### Task directions:
Output only the lines below that start at the line containing "Open the 7 Reviews link" and end at the line containing "Task: Tap the green hand-with-coin icon", with both ends kept.

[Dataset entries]
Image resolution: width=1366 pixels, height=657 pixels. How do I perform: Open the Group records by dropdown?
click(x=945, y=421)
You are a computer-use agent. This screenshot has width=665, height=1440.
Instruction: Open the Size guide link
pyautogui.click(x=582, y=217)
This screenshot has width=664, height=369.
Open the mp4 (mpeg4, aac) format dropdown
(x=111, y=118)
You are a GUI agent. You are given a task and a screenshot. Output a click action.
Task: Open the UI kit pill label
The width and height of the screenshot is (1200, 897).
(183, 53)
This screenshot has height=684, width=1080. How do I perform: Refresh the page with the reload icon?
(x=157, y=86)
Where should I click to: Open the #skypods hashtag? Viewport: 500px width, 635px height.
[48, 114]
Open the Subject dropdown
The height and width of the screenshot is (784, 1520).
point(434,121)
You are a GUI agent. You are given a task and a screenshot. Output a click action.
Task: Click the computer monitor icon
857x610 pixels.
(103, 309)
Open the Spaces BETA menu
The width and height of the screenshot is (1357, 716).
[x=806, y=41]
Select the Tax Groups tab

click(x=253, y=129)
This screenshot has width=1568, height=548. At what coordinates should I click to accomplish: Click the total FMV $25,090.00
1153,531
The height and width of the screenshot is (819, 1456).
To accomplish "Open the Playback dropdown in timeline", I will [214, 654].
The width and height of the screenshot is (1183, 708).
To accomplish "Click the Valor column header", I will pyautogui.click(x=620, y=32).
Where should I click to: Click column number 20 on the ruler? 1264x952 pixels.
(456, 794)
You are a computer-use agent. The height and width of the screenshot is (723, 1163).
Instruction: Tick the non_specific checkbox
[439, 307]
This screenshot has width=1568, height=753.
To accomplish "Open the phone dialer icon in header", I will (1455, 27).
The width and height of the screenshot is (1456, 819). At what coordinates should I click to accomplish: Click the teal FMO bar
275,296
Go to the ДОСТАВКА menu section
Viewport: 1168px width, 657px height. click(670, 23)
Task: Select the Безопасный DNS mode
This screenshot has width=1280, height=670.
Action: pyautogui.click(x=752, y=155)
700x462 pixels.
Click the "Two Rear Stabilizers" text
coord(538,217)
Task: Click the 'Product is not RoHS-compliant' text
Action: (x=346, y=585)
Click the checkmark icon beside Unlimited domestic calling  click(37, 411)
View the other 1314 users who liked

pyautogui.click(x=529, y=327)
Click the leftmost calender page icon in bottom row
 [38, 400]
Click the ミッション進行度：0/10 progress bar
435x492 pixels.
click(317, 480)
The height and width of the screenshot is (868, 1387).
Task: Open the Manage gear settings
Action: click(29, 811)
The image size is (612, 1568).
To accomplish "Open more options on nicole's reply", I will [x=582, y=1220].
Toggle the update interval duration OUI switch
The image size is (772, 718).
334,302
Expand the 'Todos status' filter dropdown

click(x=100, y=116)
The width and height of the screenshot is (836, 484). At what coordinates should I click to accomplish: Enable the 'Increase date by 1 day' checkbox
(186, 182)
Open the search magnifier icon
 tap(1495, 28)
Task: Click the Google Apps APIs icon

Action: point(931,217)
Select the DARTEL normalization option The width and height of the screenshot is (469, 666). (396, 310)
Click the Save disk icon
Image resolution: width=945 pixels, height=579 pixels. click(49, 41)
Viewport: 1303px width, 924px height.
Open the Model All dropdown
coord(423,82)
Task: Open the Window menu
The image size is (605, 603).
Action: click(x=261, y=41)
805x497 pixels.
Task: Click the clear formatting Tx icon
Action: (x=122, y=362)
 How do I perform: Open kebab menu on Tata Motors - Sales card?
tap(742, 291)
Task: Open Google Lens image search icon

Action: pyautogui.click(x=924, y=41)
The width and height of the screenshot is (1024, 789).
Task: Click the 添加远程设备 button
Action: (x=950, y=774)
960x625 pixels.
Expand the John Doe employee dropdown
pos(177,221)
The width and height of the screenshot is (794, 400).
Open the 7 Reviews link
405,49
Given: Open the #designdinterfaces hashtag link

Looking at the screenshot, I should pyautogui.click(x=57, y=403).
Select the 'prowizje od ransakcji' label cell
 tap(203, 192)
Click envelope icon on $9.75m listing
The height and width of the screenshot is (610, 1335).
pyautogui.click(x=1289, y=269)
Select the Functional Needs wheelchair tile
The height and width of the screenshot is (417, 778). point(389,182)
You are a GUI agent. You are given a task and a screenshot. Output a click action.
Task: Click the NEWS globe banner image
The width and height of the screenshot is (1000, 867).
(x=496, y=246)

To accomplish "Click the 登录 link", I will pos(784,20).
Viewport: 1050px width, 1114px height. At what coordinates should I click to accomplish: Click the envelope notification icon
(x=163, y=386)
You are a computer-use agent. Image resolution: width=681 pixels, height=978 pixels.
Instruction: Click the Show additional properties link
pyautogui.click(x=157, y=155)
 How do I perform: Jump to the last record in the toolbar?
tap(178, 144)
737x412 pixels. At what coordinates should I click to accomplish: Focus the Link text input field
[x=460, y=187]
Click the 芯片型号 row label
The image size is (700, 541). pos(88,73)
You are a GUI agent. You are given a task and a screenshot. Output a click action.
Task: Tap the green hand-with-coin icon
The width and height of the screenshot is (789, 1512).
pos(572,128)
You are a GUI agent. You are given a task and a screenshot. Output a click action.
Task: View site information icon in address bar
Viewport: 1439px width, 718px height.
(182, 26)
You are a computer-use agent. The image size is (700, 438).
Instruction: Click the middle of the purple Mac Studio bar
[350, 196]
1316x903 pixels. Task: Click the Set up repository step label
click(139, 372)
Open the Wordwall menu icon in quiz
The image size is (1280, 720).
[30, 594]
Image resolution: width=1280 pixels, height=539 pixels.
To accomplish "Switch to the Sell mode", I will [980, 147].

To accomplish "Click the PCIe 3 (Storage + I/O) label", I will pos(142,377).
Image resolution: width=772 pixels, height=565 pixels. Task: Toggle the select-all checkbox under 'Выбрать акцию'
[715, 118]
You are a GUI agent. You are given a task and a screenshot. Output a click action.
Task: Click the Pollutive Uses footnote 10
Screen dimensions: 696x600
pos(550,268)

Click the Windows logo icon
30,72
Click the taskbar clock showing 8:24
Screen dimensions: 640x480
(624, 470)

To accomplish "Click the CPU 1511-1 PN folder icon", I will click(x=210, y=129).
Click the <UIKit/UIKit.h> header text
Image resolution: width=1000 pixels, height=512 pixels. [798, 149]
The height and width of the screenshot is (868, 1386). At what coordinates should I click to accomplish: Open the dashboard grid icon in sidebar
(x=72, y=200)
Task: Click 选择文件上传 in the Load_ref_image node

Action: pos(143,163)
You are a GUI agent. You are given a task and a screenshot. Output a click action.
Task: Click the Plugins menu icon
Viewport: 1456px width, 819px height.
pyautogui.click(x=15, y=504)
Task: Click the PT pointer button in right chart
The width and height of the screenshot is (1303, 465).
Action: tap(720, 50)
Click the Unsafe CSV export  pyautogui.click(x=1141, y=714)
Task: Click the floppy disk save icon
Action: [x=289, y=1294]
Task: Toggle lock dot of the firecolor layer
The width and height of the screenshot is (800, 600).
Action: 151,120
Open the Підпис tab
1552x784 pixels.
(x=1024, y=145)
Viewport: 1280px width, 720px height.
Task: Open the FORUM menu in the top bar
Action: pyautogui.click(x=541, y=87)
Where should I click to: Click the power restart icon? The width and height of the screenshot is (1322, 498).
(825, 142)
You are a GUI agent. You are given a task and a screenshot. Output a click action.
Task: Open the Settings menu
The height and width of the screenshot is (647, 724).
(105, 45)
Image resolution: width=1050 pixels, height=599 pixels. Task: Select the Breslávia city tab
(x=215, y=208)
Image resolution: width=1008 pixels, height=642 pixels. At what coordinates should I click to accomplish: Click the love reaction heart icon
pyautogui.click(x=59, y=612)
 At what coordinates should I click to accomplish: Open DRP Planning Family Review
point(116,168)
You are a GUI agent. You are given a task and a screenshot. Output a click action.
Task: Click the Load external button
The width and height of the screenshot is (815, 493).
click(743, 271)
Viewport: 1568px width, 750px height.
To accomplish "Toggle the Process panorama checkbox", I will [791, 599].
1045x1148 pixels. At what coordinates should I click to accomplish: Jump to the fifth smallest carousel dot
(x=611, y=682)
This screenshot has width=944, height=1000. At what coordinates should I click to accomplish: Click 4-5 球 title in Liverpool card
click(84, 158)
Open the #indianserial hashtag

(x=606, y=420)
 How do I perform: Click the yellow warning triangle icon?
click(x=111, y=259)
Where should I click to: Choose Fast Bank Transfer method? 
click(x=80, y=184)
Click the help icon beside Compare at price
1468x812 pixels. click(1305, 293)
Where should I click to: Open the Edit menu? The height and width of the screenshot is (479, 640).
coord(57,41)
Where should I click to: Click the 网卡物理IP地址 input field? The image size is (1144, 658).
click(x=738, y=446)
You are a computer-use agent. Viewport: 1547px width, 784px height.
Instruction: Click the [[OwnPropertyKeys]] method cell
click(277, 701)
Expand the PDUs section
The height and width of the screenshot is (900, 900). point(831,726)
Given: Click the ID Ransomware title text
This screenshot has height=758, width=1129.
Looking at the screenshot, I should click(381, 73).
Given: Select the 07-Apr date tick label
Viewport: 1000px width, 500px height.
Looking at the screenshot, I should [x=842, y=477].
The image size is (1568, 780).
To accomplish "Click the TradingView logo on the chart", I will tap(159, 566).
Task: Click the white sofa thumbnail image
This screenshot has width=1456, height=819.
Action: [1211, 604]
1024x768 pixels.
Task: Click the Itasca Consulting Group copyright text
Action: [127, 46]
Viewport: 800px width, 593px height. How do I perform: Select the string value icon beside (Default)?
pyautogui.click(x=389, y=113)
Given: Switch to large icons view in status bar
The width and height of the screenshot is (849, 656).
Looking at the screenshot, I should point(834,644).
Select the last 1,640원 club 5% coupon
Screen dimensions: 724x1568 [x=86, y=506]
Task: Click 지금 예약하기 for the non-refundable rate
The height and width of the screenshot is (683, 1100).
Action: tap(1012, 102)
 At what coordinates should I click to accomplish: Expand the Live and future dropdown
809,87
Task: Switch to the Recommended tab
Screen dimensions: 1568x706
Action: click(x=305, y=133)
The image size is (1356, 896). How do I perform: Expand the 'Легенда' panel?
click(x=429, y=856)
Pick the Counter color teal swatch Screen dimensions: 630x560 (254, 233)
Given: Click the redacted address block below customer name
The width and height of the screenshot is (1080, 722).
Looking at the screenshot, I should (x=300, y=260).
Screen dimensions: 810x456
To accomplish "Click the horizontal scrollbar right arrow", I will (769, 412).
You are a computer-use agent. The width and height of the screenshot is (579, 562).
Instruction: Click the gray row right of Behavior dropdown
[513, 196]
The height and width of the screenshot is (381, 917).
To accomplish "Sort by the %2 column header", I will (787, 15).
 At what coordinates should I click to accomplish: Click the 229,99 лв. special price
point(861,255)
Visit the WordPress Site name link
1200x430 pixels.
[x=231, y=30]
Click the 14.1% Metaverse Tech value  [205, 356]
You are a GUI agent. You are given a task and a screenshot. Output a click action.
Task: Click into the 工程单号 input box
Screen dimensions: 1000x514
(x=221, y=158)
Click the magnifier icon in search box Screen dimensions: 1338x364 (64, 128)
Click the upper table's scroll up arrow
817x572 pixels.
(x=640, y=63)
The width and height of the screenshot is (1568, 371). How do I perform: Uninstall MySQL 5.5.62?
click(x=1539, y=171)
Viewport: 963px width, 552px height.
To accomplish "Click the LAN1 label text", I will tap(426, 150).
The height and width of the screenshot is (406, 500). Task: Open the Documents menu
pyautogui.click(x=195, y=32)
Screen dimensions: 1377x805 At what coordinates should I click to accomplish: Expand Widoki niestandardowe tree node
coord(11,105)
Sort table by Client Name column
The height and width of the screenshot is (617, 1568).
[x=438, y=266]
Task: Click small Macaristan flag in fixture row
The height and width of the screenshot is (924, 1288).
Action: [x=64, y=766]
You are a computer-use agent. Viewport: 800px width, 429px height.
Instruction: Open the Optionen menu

### Exercise answer:
Open the 7 Reviews link
405,49
Given: Open the #designdinterfaces hashtag link

Looking at the screenshot, I should pyautogui.click(x=57, y=403).
Select the 'prowizje od ransakcji' label cell
 tap(203, 192)
Click envelope icon on $9.75m listing
The height and width of the screenshot is (610, 1335).
pyautogui.click(x=1289, y=269)
Select the Functional Needs wheelchair tile
The height and width of the screenshot is (417, 778). point(389,182)
You are a GUI agent. You are given a task and a screenshot. Output a click action.
Task: Click the NEWS globe banner image
The width and height of the screenshot is (1000, 867).
(x=496, y=246)

To accomplish "Click the 登录 link", I will pos(784,20).
Viewport: 1050px width, 1114px height. At what coordinates should I click to accomplish: Click the envelope notification icon
(x=163, y=386)
You are a computer-use agent. Image resolution: width=681 pixels, height=978 pixels.
Instruction: Click the Show additional properties link
pyautogui.click(x=157, y=155)
 How do I perform: Jump to the last record in the toolbar?
tap(178, 144)
737x412 pixels. At what coordinates should I click to accomplish: Focus the Link text input field
[x=460, y=187]
Click the 芯片型号 row label
The image size is (700, 541). pos(88,73)
You are a GUI agent. You are given a task and a screenshot. Output a click action.
Task: Tap the green hand-with-coin icon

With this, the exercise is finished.